Welcome to the British Ladies Football Club
London, 1897. Minnie Newton – twenty-eight-year-old schoolteacher and women’s rights advocate – has a passion for football. But in Victorian society, football is a men's game. That is, until Minnie decides to take matters into her own hands and place an ad in the newspaper, asking for volunteers to join the first ever women’s football team.
From a motley collection of replies, Minnie puts together a squad. Most of the women have never kicked a ball before – but a little thing like that isn’t about to stop them. And when they take the game public, it isn’t long before they are drawing huge crowds, stirring controversy across the capital and beyond.
But Minnie is hiding an explosive secret. Soon, all the attention the club is getting begins to threaten the life she has built for herself.
Can she walk the line between independence and safety, or will the truth about who she really is finally come out? And is the beautiful game enough to save her freedom?

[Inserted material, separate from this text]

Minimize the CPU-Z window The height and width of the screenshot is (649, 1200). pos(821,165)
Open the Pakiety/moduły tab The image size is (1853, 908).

A story inspired by real-life Victorian trailblazers, who showed the world that women can do anything they put their minds to, even if the world around them says they can’t.
PRAISE FOR FRANCES QUINN:
'Another fantastic female-centred historical novel from Frances Quinn' WOMAN & HOME
'An uplifting story of camaraderie and courage' GOOD HOUSEKEEPING
‘An uplifting, warmhearted, glorious romp of a novel where the underdogs triumph and the world is put to rights…Frances Quinn has such a talent for tackling serious historical topics with heart, humour, and humanity.' LOUISE FEIN
'A triumphant, heart-lifting read about friendship, resilience, and rewriting the rules.’ NIKKI SMITH
‘Frances Quinn remains top of the historical fiction league with this feminist, feelgood page-turner’ PENNY BATCHELOR
‘Packed with wit, humour, and warmth. Frances Quinn scores again.' EMILIA HART
'This funny, heart-warming story examines friendship, female power and what it really means to be an independent woman in Victorian England.' ELENI KYRIACOU
‘Full of heart and humour … a hymn to friendship and a celebration of female power’ NICOLA GILL
‘Frances Quinn is the Sarina Wiegman of historical fiction, producing a winner every time!’ TREVOR WOOD
‘Full of humour, friendship, and wonderful characters that leap off the page’ LOUISE HARE
‘Frances Quinn has effortlessly captured the spirit of an era in this delightful page-turner of a novel' JOANNA GLEN
‘A beautifully written page-turner’ LILA CAIN
Frances Quinn grew up in London and read English at King’s College, Cambridge, realising too late that the course would require more than lying around reading novels for three years. After snatching a degree from the jaws of laziness, she became a journalist, writing for magazines including Prima, Good Housekeeping, She, Woman’s Weekly and Ideal Home, and later branched out into copywriting, producing words for everything from Waitrose pizza packaging to the EasyJet in-flight brochure. In 2013, she won a place on the Curtis Brown Creative novel writing course, and started work on her first novel, The Smallest Man. That Bonesetter Woman was published in 2022 and The Lost Passenger in 2025. She lives in Brighton, with her husband and two Tonkinese cats.